What’s the best book you’ve read in the past year?


A:

Actually, it was Forgiven. A story of “The PTL Club,” [Jim and Tammy Faye Bakker’s Christian television program] and I thought it was very fascinating to see the corruption growth of the organization, and the issues start to emerge. Also how Jim Bakker learned how to basically mislead people.


Q:

What was it like appearing on The Oprah Winfrey Show?


A:

Well, first of all, the show was about, “Would you get on the bandwagon?” And she had done all kinds of cool little demonstrations of people just lining up at random, purchasing something because it was mentioned to be scarce, that sort of thing. I hadn’t known much about her beforehand. She was extremely talented, she’s very bright, very quick. It was rather intimidating. When I walked out on the stage I got a standing ovation. That’s not happened too many times in my life.


Q:

What do you think is an essential quality of a good teacher?


A:

I can list a bunch of them. Which one’s the most important? I think it’s one that’s hard for the teacher to do, and that’s to give critical feedback to help the student grow. When it comes down to it, the hardest thing to do is to say, “Hey, that’s not right, why don’t you try this approach?”

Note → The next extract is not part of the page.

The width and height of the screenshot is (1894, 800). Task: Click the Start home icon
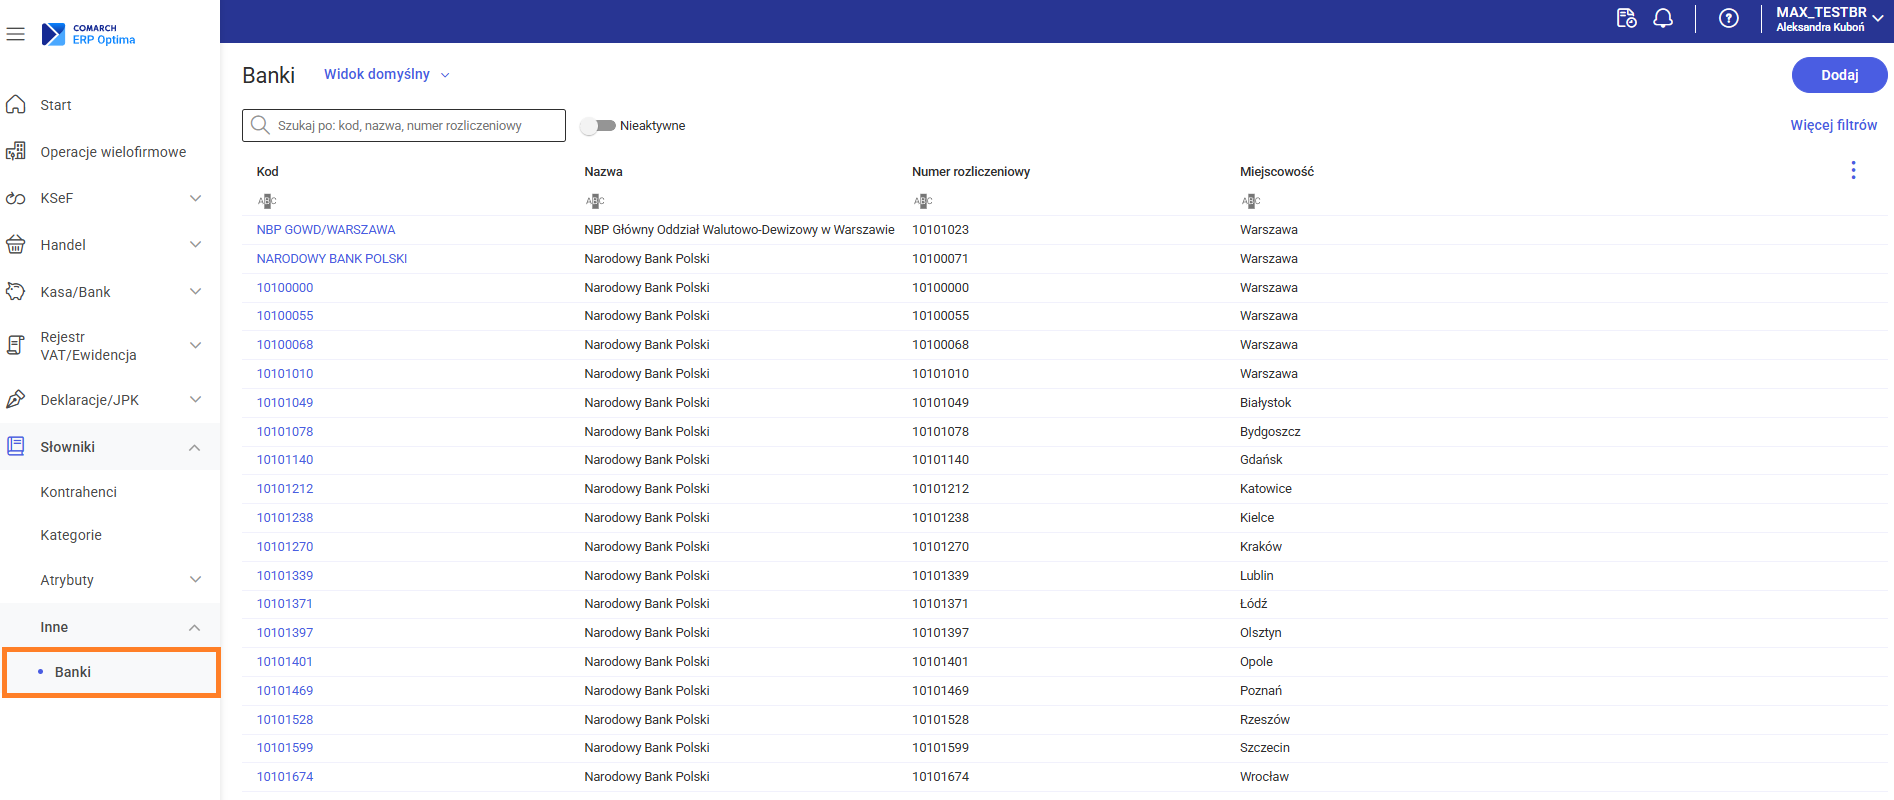[x=16, y=105]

Actually, I’ve learned that since I retired. I took on magic, and I watched who was learning magic really quickly, who developed and became really great at performing. And I found out that one of the critical things was that they responded to critical feedback. They listened to it, they tried to understand it, and they tried to incorporate it.


Q:

I did read that you are an amateur magician. When and why did you first get into magic?


A:

It happened through three routes. One, is I went to the Magic Castle, and I saw a performer, Pop Haydn, and he did one of the most amazing bar acts I’ve ever seen. And this was about 10 years ago, maybe even longer. So that’s what really whet my appetite.

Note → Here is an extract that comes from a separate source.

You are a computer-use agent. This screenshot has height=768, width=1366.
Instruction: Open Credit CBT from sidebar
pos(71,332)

The second was I was teaching a course called “The Social Psychology of Flim Flam.” And I decided, “I need to spice this up a little bit,” because it debunks psychic phenomena, Bigfoot, things like that. So I pretended that I was the only one with psychic powers, that all the others had fake powers. And so I went to a magic shop, I was like, “Can you get me up to speed on how to do this?” And they equipped me with a few tricks.

And [when] I did one of the tricks, it was a mind-reading trick, I couldn’t believe how well it went. So it was a young woman, and I said, “You gotta thought-project what you’re thinking.” And I said, “Don’t let me go into your mind. Reach in, thought-project it up. If I reach in—oh, wow, you did this last summer?” And her face turned beet red. And I realized that is an impressive demonstration.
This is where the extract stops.